We do it every day, whether we realize it or not. We wear rituals all over our bodies, and we even sometimes make them permanent parts of us by tattooing or piercing ourselves, or making other modifications. I haven't spoken of this before in this way. but its important: perhaps the single most important thing in the whole construct of the Attire language.
It is the connection point, the life line, if you will, to our dim and essential beginnings. We create and foment rituals to carry us through our day, our world, and our lives. We still need them, you know, these little rituals, to make ourselves feel safe, and part of something greater than ourselves; so we won't feel so very alone.
But, when we choose to starve ourselves to fit a certain size dress, or pair of pants; when we work out relentlessly to have an 8 pack, or a butt you could break a tooth on; what is that but a ritual? What is it but a giving over of ourselves to something outside of us to which we feel we must claim allegiance?

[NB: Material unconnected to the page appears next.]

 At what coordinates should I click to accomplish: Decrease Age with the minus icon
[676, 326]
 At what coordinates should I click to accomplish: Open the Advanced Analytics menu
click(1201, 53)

What is it but a desire to connect by physical, visual association, to a group, a tribe, a nation, or a culture?
Sometimes, the way we dress can take on the force of dogma. We must dress a certain way to do business, seek a mate, engage is socialization, approach our deity, if we believe in one, or face the death of a loved other. So, our speaking of the Attire language, can have a ritual, wrote aspect to it, as well as a free-wheeling one. Women continue to wear high heeled shoes, even though they are painful, hampering to movement, and in a sense degrading to them. Men continue to wear suits, though they are similarly hampering, and also nearly devoid of expressivity. Its dogma, culture, tradition. It is What Is Done.
When we think of ritual dressing we think of religious garments, or the panoply of royalty, but its not just their province. It is the province of everyone, everywhere.